Schwieriger Umgang mit „Desinformation“
Im Oktober 2022 verabschiedete die türkische Regierung das sogenannte Desinformationsgesetz. Wer in sozialen Medien „Fake News“ verbreitet, dem drohen bis zu drei Jahre Haft. Das gilt nicht nur für Journalistinnen und Journalisten, sondern auch für private Social-Media-User. Was ist juristisch unter Begriffen wie Fake News und Desinformation zu verstehen?
Di Fabio: „Desinformation“ oder „Fake News“ sind unbestimmte Begriffe, mit denen man juristisch vorsichtig umgehen muss. Die erweislich unwahre Tatsachenbehauptung genießt zwar nicht ohne Weiteres den Schutz der Meinungsfreiheit, aber es gibt neben der frechen und evidenten Lüge häufig unscharfe Formulierungen, umstrittene Datenlagen, schiefe Zusammenhänge oder selektive Tatsachendarstellungen und ihre Gewichtung, die nach der Rechtsprechung des Bundesverfassungsgerichts im Schutzbereich der Meinungsfreiheit zulässig bleiben müssen, damit die Grenzen nicht zu eng gezogen werden.

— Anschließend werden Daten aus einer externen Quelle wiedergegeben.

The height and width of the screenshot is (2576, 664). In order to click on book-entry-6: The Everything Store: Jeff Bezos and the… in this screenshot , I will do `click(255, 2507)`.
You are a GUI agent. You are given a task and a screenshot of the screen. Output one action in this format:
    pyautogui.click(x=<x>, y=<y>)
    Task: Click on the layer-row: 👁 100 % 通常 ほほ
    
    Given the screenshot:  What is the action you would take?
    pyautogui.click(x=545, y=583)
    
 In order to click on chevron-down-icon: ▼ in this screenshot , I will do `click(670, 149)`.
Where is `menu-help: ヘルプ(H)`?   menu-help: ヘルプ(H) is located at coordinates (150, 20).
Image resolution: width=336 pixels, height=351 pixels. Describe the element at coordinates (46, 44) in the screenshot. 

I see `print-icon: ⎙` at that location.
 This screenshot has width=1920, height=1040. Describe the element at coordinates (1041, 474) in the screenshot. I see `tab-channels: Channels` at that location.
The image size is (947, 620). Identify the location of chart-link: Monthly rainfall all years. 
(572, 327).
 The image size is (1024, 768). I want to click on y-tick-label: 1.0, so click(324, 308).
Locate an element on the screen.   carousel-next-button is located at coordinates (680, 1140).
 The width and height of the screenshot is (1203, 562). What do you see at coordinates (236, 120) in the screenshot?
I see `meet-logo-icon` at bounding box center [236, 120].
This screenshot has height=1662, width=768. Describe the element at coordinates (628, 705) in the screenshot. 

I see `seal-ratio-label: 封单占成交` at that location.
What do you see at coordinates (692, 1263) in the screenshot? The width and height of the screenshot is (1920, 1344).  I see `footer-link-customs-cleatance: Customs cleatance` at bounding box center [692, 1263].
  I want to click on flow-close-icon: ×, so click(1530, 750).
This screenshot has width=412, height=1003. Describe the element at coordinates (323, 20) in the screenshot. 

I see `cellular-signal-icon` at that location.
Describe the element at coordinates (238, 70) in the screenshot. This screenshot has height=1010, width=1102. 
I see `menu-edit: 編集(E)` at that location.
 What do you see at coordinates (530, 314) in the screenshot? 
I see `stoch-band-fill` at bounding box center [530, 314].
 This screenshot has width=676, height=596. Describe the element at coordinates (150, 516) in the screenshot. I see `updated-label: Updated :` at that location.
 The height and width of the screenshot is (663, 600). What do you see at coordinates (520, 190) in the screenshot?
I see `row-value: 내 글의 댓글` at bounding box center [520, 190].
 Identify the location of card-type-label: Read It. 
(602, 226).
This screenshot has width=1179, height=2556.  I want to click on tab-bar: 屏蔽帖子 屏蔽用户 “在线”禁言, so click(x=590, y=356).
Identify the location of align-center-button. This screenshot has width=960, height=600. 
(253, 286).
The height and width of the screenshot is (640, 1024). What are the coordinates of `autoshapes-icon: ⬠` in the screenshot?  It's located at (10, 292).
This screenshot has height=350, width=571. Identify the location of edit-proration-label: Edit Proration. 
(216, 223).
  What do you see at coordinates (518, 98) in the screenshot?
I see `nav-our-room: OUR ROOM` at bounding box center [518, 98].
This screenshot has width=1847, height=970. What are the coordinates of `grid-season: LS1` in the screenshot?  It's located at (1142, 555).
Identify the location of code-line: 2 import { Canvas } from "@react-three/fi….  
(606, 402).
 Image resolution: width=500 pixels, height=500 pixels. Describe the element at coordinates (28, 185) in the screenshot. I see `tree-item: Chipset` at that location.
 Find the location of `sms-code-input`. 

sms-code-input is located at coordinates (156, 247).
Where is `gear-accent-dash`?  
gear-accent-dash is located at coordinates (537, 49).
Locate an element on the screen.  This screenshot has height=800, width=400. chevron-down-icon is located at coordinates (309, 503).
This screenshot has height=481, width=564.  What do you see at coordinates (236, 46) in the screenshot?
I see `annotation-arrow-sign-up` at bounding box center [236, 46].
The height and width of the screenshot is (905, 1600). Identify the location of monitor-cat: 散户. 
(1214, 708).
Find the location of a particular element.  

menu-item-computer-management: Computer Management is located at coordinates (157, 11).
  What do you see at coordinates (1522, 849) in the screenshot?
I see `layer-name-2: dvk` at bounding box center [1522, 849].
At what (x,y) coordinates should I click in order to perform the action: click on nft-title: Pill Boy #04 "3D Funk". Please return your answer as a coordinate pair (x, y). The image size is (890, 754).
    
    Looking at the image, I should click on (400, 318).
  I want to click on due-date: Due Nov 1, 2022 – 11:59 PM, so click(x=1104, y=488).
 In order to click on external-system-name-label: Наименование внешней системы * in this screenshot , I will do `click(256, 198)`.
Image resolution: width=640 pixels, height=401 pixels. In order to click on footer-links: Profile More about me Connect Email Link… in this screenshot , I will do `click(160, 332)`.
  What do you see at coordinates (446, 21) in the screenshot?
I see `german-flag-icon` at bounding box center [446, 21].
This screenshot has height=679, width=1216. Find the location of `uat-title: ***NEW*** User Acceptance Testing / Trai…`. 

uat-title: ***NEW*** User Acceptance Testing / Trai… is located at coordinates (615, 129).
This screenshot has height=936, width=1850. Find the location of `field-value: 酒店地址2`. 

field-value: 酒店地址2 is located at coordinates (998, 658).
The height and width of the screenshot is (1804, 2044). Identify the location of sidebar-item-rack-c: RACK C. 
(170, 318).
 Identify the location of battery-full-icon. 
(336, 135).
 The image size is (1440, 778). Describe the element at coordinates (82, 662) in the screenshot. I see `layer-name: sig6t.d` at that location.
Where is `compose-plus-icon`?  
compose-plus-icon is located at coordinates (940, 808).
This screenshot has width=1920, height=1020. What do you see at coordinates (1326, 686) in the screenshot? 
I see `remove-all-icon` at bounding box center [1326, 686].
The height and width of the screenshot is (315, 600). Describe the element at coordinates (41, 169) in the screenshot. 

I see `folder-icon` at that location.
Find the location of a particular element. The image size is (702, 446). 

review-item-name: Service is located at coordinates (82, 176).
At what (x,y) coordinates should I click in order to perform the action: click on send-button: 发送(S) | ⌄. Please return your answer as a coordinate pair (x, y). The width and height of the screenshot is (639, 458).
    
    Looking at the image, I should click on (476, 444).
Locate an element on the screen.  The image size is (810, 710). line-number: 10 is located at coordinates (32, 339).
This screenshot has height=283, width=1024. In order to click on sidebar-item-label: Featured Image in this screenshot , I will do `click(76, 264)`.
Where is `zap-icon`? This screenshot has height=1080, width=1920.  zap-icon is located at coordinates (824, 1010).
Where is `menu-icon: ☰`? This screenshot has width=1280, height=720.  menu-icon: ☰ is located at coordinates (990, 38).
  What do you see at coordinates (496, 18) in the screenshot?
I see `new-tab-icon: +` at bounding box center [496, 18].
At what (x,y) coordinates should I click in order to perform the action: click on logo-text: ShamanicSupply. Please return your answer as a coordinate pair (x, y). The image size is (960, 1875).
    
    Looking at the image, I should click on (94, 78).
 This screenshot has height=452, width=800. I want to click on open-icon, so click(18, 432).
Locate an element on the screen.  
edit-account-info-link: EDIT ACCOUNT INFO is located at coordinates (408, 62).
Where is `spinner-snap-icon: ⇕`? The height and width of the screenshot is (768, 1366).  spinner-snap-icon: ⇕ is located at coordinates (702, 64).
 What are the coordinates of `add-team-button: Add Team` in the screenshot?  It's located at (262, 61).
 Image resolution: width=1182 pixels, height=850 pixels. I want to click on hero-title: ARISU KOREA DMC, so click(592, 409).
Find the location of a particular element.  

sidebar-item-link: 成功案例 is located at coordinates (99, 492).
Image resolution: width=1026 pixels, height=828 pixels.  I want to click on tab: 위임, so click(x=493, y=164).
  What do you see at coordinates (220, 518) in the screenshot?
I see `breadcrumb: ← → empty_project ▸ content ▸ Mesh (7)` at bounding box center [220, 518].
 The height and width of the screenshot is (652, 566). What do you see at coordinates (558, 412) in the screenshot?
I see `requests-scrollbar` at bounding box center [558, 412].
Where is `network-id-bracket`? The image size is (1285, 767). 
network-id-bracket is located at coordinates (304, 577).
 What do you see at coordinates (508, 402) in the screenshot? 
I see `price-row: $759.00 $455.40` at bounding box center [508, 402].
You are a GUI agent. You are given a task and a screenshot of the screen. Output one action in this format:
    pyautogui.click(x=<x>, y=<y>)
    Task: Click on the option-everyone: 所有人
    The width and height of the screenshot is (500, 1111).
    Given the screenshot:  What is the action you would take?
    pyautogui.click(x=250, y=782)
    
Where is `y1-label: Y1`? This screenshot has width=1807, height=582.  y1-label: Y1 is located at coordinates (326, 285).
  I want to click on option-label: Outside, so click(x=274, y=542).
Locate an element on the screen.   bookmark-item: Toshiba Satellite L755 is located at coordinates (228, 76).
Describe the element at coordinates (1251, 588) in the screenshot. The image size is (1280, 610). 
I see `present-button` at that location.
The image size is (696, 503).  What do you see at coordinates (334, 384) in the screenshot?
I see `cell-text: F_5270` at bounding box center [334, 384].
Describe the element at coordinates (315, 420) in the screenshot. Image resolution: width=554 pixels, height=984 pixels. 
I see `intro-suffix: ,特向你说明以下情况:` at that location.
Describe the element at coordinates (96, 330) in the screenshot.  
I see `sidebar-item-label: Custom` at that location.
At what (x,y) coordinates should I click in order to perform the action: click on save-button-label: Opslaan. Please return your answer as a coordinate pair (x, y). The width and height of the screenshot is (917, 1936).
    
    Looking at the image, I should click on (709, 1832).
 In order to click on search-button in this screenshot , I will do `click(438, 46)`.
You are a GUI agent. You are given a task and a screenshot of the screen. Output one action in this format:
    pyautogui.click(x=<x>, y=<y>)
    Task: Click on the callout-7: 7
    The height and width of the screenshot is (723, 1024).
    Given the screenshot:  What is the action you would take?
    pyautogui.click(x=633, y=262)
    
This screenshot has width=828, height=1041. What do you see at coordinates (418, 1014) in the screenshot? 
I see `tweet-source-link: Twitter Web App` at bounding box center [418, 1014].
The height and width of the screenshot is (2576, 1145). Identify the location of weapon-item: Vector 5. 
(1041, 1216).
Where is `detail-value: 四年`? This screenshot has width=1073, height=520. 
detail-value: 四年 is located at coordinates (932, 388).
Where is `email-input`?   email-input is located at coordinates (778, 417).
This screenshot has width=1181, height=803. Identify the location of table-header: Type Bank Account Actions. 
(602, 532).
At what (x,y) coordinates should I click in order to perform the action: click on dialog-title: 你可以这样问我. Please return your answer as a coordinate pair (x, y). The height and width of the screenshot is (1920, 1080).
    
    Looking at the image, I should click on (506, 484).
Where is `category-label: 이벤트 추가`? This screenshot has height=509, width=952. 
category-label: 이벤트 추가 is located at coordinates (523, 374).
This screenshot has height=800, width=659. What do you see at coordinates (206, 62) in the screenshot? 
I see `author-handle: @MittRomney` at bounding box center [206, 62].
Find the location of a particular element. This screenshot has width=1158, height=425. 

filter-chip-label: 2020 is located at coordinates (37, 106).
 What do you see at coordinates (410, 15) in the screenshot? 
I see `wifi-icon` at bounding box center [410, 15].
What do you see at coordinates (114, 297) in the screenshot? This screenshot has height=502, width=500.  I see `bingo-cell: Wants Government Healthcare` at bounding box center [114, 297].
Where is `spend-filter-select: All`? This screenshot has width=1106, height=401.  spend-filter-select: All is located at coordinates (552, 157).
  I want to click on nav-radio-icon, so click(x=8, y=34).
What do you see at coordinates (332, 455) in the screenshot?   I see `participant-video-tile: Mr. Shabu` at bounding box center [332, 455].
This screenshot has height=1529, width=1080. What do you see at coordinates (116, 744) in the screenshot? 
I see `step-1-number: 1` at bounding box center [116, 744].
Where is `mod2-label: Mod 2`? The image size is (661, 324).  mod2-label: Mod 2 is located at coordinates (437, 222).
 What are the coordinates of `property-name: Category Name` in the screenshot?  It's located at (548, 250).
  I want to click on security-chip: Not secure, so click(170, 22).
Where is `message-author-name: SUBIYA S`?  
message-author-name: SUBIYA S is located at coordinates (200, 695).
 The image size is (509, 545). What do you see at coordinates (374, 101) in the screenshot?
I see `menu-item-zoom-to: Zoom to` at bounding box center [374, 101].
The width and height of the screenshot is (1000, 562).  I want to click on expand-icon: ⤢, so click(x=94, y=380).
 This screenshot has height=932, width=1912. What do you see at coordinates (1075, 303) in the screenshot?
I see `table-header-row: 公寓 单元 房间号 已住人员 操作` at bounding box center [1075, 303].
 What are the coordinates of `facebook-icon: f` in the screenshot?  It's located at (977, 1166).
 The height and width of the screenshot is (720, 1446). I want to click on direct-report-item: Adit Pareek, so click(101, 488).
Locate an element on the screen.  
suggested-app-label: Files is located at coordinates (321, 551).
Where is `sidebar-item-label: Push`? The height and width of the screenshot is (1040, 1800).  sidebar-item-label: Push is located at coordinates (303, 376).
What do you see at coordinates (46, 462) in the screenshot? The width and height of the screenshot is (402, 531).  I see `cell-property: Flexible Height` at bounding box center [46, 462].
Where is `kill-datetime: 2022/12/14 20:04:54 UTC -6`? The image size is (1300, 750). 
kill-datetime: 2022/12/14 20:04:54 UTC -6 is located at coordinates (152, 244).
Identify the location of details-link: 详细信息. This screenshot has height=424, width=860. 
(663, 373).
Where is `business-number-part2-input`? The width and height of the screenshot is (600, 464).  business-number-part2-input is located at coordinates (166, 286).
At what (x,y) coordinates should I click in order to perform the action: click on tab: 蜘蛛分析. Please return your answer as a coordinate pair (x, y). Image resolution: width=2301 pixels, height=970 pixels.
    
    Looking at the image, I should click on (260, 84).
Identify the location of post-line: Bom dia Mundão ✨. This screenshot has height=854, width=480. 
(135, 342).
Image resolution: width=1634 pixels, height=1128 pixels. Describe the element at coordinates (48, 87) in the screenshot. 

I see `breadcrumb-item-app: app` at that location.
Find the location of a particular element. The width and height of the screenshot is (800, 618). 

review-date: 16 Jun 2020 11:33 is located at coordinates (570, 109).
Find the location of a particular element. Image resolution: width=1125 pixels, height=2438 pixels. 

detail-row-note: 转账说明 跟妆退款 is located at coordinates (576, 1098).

Der Begriff der Desinformation taucht vor allem seit dem Trumpismus verstärkt auf und wird als Problem gesehen, übrigens auch in Deutschland. Selbst der Verfassungsschutz in Bund und Ländern denkt darüber nach, ob eine gezielte Desinformation, die häufig aus dem Ausland stammt und das Ansehen der Demokratie systematisch herabwürdigt, beobachtet werden müsste. Das Problem: Dann kommen Autokratien und sagen, genau dieses Phänomen kennen wir auch, deswegen verbieten wir aus unserer Sicht falsche Tatsachenbehauptungen und stellen bestimmte Wertungen unter Strafe. In Deutschland weiter meinungsfreundlich zu bleiben, ist wichtig, damit wir auch im Verhältnis etwa zur Türkei glaubwürdig sind.